ABSTRACT

This chapter is an anthropological reflection on inter-personal violence and its social and psychological roots in a small-scale African society. Anthropology by convention works from local-level empirical studies to explore the nature of diversity and similarity in human behaviour, usually on the assumptions that humans function on the basis of similar and comparable psycho-biological traits, and that socio-cultural conditions are decisive in determining how and to what extent these traits are expressed. The following discussion is based on my observation of a non-industrial, agro-pastoral society in southern Ethiopia, and on the conviction that not only social and historical conditions but also culture and psychology are important to understand constructions and practices of violence. The case to be discussed has no direct similarity to the many headline-making armed conflicts of a more political nature, as found in, e.g., Sierra Leone, Somalia, ex-Zaire, Angola, Indonesia or Burma. Similar, however, to other persistent situations of violence across the globe, the Suri1 case underlines that an understanding of cultural backgrounds and commitments of the people who fight is essential.

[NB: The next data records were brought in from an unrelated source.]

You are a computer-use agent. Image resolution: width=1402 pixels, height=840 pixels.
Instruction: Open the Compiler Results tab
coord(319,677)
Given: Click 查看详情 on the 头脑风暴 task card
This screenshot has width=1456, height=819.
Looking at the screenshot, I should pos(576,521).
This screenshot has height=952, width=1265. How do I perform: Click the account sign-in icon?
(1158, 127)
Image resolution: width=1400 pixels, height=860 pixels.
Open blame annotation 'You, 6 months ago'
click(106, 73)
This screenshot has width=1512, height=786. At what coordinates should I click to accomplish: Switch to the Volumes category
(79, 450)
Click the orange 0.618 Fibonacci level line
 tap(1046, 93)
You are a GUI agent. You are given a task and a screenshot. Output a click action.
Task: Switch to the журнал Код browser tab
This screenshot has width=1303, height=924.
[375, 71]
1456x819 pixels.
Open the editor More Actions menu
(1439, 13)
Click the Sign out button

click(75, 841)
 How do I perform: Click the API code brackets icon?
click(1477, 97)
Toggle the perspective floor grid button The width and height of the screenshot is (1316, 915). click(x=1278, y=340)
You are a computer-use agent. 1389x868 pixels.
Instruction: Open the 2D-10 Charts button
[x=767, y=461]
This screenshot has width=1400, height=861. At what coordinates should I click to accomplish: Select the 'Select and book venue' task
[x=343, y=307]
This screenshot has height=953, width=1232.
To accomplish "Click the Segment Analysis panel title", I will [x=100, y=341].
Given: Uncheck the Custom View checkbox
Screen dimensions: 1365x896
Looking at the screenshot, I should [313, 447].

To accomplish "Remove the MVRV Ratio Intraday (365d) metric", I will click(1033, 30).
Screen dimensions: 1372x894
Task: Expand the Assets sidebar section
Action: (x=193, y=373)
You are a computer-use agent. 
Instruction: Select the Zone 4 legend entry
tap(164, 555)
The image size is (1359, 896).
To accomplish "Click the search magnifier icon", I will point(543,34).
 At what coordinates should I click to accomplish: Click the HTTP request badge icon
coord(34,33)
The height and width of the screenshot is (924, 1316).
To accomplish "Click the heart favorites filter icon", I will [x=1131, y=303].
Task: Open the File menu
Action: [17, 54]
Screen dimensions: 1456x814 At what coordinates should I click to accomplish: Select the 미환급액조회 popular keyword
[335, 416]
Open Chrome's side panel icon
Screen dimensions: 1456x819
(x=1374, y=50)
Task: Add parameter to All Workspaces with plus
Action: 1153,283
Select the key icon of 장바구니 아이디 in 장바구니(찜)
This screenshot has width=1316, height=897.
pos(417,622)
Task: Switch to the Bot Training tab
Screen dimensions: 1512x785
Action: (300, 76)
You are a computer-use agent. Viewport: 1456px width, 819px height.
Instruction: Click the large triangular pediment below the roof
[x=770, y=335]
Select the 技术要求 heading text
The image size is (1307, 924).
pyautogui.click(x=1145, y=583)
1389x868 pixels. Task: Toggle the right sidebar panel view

As Paul Richards has shown in his recent book on the Sierra Leone war (1996), we ignore the local cultural narratives and meanings that inform the participants at the peril of misunderstanding the nature and extent of violence. In this chapter, I will also claim that in itself the cultural perspective needs to be augmented with a theory of human behaviour and motivation. Asserting that violence is ‘culturally constructed’ only serves as explanation up to a certain point. The underlying rationality of violent performance, either seen in an instrumental or in a cognitive way (relating it to world views or cultural representations)2 is also

conditioned by the concern of humans with reproduction and social success.